Anted de abordar el tren rumbo al campo de batalla me pusiste al cuello esa bufanda, el primer regalo que te di. "Te la encargo. La verdad no va con el uniforme”, fue tu despedida.
La tejí con los colores y
motivos de tu jardín. “Las amapolas no tienen aroma, así olerá siempre a ti”, anoté
en la tarjetita. Regresé a casa aspirando en ella tu presencia. Al llegar la colgué
del respaldo del sillón que te gustaba; Perro acudió de inmediato a olfatear y
se echó debajo a esperarte, en el que se convirtió su nuevo lugar favorito.
Pasó el tiempo sin tener
noticias. Sólo tres cartas pasaron la censura militar y lo único que sabíamos
de la guerra era por los boletines oficiales. Me reconfortaba abrazando la
bufanda, que mantenía el aroma como el primer día, que a veces era aún más
intenso.
Perro siempre me acompañaba pero
un día empezó a evitar acercarse. Yo no entendía por qué, hasta que
le percibí olores extraños: en lugar de una suave fragancia, a veces emanaba
hedor a sudor rancio, a tierra seca, a pólvora, a sangre. Entonces entendí eso
de que los perros captan el miedo; incluso yo aprendí a distinguir el olor de
la sed, de la fatiga o la angustia…
Una noche me despertó un coro
de aullidos lastimeros.
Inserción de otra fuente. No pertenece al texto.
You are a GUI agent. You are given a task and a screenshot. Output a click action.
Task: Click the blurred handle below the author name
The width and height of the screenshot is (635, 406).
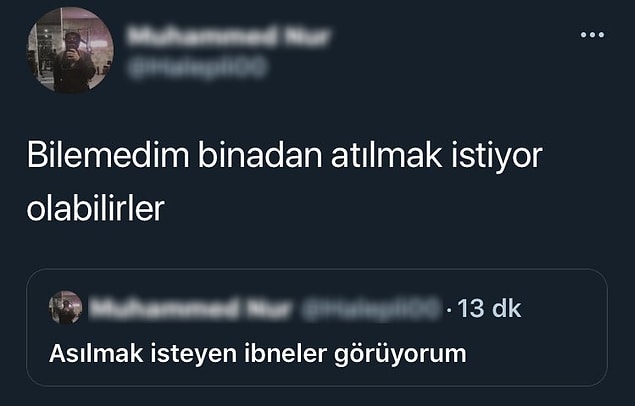[x=197, y=67]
Perro por fin se había aproximado de nuevo a tu sillón,
lloriqueando. No me asombró captar el olor a muerte. Enfrenté lo inevitable y enterré
aquel tu recuerdo en la jardinera..
Ahora paso mis horas muertas
tejiendo bufandas para los heridos que regresan de la guerra. Las lleno de
flores coloridas para que olviden lo gris de sus uniformes mientras veo cómo
crecen las plantas que nacieron donde enterré la prenda. Les han brotado
numerosos botones. Perro los cuida celosamente, porque, al contrario de las
amapolas comunes, éstas sí tienen perfume: el tuyo.